→ **Supplied records**:
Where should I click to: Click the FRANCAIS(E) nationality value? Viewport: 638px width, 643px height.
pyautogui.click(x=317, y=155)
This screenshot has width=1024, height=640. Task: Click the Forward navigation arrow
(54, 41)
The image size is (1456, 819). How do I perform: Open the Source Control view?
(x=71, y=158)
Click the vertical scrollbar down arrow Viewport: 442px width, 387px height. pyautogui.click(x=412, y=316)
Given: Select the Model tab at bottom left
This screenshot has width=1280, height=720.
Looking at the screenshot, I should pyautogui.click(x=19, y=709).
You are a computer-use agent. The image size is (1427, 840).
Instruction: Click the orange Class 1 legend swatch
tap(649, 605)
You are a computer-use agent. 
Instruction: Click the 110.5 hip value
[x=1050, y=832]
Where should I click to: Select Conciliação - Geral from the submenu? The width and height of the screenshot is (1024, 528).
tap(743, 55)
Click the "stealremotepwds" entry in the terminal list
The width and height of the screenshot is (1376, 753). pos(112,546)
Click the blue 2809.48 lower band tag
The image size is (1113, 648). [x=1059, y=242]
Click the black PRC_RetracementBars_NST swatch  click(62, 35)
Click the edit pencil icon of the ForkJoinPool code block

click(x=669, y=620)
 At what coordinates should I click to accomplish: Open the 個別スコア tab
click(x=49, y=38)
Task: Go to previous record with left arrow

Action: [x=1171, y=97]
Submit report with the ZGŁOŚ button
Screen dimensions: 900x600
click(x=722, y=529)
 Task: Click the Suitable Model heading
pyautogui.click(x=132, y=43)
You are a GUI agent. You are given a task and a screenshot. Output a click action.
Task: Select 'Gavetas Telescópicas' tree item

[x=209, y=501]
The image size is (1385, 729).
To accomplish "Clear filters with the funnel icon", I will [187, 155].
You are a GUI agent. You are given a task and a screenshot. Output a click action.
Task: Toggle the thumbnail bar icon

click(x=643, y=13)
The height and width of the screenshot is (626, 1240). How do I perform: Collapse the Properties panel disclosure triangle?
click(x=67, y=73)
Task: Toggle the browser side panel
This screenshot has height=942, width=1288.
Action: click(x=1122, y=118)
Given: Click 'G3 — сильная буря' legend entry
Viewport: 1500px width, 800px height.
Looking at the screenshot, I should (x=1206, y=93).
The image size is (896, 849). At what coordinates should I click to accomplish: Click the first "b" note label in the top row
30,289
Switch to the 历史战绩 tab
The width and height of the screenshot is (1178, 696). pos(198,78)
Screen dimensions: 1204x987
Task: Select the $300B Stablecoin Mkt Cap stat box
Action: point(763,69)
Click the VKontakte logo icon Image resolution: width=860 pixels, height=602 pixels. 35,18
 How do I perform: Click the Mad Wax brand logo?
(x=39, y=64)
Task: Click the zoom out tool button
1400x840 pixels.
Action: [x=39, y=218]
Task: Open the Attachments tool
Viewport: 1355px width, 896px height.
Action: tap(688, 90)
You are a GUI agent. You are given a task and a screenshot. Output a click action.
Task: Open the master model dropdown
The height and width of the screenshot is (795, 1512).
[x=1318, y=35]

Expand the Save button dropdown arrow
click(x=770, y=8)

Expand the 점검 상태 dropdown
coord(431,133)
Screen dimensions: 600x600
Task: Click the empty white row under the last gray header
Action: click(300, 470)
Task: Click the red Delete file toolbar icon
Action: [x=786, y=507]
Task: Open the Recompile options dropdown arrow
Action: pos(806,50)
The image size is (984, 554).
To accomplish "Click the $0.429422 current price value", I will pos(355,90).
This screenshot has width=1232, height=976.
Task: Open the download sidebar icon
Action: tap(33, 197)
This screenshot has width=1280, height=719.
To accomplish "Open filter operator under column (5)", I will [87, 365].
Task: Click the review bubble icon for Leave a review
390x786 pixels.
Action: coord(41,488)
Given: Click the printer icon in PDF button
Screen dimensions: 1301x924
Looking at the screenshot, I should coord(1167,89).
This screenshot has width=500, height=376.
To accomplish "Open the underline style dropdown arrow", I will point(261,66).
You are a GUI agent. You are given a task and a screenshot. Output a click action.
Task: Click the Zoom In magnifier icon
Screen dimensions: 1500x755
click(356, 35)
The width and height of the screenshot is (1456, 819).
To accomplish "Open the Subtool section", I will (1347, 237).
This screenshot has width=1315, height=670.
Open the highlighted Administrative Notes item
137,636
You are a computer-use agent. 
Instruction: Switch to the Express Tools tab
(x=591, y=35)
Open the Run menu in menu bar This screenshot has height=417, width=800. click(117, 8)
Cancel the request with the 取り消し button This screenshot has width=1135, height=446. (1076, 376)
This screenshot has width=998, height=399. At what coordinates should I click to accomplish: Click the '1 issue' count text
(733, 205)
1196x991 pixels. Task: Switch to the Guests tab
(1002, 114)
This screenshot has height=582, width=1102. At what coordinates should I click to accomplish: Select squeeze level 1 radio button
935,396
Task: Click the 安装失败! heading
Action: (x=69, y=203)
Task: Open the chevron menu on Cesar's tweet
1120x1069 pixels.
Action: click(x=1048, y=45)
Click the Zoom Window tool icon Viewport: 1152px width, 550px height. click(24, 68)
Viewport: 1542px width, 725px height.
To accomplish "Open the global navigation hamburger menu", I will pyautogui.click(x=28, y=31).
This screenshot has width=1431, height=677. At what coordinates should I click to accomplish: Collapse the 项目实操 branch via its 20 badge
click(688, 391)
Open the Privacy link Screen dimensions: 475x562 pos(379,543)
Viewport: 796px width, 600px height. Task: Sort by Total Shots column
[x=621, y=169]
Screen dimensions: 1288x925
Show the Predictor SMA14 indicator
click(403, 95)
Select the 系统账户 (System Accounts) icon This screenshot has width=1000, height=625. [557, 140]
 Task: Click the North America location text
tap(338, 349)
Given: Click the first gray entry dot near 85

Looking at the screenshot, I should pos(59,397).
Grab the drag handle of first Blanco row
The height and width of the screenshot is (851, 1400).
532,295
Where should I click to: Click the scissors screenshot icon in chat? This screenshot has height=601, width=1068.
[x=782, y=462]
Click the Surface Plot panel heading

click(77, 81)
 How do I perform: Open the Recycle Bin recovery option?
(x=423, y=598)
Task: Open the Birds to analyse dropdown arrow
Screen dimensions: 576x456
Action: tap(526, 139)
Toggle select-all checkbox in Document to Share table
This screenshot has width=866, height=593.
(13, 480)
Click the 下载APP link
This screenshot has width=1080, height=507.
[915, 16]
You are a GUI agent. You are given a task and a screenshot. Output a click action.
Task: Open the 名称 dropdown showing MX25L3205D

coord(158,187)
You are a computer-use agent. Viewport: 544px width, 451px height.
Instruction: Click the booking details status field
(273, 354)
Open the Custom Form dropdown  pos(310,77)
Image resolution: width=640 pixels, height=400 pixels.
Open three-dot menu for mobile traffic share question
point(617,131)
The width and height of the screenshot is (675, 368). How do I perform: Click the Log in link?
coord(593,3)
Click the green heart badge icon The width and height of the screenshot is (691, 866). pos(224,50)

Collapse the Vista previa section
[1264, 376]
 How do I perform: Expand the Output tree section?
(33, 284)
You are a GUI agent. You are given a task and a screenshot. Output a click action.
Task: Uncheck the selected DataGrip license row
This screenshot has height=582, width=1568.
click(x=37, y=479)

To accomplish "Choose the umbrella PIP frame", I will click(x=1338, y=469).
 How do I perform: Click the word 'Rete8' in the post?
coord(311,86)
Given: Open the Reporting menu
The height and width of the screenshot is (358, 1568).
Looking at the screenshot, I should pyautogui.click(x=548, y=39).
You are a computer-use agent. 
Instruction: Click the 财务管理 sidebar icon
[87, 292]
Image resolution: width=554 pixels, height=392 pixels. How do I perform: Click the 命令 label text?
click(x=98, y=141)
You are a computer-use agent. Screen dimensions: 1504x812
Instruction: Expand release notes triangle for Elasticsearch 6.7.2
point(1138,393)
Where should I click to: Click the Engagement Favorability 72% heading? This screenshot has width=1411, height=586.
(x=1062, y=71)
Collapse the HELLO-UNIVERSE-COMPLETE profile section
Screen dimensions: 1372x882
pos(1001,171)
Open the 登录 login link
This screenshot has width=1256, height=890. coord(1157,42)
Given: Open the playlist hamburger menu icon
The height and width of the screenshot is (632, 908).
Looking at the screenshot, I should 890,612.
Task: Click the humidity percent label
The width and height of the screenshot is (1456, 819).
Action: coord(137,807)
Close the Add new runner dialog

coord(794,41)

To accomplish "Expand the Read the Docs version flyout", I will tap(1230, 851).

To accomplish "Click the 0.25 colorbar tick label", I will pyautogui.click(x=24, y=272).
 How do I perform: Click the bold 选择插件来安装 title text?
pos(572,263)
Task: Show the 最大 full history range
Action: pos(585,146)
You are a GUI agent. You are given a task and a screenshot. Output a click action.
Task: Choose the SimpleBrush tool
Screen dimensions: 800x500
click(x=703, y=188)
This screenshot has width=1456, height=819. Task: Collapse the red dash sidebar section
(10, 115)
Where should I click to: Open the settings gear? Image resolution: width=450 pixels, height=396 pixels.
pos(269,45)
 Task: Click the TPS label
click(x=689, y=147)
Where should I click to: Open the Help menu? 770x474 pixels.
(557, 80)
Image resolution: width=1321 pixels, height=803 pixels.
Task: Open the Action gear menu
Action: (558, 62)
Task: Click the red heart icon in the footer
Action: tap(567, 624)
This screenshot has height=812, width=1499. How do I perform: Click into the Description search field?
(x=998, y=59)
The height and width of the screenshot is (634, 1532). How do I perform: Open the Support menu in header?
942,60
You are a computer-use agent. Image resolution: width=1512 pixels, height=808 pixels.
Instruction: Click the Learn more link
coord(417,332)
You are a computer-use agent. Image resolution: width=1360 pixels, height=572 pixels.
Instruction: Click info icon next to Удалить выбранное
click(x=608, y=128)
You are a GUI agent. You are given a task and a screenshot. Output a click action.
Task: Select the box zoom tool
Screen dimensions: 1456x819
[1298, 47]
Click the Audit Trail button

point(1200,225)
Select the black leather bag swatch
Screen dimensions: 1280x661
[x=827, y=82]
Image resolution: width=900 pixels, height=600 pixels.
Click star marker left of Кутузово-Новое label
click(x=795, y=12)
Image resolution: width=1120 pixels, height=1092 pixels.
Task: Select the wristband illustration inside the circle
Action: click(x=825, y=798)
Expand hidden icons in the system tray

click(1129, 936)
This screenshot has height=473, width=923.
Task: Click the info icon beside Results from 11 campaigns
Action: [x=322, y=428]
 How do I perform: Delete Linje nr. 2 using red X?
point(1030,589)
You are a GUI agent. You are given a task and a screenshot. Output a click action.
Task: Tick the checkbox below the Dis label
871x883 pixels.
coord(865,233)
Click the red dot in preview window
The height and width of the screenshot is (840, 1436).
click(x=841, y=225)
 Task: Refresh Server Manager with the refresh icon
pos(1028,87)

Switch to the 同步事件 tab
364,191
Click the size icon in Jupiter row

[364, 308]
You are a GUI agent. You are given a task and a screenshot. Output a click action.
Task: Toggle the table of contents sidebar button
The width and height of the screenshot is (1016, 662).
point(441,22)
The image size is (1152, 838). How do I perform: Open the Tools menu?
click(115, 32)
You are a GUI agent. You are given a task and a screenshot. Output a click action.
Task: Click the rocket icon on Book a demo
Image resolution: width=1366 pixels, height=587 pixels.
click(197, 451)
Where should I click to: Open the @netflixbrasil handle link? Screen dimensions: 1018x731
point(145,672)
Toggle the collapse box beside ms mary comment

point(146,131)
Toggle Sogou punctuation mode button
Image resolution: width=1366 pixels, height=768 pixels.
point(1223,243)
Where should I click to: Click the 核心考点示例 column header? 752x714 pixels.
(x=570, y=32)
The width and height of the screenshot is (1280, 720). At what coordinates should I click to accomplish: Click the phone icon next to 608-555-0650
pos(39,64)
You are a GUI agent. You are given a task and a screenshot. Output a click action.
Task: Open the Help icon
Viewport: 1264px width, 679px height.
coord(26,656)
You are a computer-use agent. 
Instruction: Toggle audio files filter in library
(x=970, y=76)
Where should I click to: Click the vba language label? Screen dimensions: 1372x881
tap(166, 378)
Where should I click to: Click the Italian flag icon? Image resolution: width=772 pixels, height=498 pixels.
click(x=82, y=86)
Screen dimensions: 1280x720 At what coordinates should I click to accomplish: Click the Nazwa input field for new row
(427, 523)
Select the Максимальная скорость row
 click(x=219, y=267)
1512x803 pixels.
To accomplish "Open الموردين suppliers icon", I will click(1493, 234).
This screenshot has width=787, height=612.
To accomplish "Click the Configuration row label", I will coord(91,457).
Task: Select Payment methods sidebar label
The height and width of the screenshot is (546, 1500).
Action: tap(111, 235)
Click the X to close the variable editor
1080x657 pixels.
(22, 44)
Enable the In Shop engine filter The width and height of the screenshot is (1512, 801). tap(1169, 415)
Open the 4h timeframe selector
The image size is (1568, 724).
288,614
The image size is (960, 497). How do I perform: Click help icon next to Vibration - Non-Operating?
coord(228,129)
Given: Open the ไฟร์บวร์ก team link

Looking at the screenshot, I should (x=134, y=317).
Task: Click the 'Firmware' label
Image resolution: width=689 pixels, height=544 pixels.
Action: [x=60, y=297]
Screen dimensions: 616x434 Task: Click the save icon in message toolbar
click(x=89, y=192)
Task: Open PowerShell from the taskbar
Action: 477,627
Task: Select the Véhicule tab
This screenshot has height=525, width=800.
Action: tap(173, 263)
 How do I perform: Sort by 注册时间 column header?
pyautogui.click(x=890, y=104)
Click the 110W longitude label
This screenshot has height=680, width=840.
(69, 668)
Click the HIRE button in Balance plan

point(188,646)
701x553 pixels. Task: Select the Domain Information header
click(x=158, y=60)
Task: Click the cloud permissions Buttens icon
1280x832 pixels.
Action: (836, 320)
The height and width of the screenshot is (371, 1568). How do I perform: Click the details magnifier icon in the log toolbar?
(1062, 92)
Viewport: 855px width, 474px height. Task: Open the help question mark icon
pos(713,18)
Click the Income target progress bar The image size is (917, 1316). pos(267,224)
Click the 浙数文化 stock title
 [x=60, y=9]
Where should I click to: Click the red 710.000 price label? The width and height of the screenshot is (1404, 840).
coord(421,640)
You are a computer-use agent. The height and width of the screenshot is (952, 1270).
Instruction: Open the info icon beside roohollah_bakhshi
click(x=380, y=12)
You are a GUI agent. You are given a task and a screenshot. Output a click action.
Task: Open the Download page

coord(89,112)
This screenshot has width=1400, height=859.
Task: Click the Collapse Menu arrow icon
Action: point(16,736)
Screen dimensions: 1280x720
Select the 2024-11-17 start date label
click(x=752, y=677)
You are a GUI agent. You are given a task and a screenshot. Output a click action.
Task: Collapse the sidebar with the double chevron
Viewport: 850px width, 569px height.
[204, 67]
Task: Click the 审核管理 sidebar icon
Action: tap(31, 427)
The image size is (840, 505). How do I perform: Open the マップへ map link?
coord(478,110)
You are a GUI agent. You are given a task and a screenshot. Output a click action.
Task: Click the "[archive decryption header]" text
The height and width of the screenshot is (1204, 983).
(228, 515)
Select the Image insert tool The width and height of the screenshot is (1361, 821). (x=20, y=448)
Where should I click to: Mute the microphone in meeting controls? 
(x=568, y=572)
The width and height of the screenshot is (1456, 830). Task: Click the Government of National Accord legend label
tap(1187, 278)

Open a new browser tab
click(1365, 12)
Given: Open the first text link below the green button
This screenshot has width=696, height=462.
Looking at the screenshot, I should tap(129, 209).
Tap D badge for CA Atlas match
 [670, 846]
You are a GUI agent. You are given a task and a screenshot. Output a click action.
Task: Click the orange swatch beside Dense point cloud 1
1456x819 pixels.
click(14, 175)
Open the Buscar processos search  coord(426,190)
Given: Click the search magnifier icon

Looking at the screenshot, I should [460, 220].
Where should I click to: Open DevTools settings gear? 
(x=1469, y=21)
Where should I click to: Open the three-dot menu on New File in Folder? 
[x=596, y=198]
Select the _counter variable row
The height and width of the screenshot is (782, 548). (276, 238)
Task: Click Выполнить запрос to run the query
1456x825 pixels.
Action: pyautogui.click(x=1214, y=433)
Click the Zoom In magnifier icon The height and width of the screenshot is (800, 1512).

→ **What to produce**:
Convert everything from the start of the material down to the line containing "click(x=669, y=620)" into a Markdown table with the columns Row and Line, numbering each line and skipping blank ones.

→ **Final result**:
| Row | Line |
|---|---|
| 1 | Where should I click to: Click the FRANCAIS(E) nationality value? Viewport: 638px width, 643px height. |
| 2 | pyautogui.click(x=317, y=155) |
| 3 | This screenshot has width=1024, height=640. Task: Click the Forward navigation arrow |
| 4 | (54, 41) |
| 5 | The image size is (1456, 819). How do I perform: Open the Source Control view? |
| 6 | (x=71, y=158) |
| 7 | Click the vertical scrollbar down arrow Viewport: 442px width, 387px height. pyautogui.click(x=412, y=316) |
| 8 | Given: Select the Model tab at bottom left |
| 9 | This screenshot has width=1280, height=720. |
| 10 | Looking at the screenshot, I should pyautogui.click(x=19, y=709). |
| 11 | You are a computer-use agent. The image size is (1427, 840). |
| 12 | Instruction: Click the orange Class 1 legend swatch |
| 13 | tap(649, 605) |
| 14 | You are a computer-use agent.  |
| 15 | Instruction: Click the 110.5 hip value |
| 16 | [x=1050, y=832] |
| 17 | Where should I click to: Select Conciliação - Geral from the submenu? The width and height of the screenshot is (1024, 528). |
| 18 | tap(743, 55) |
| 19 | Click the "stealremotepwds" entry in the terminal list |
| 20 | The width and height of the screenshot is (1376, 753). pos(112,546) |
| 21 | Click the blue 2809.48 lower band tag |
| 22 | The image size is (1113, 648). [x=1059, y=242] |
| 23 | Click the black PRC_RetracementBars_NST swatch  click(62, 35) |
| 24 | Click the edit pencil icon of the ForkJoinPool code block |
| 25 | click(x=669, y=620) |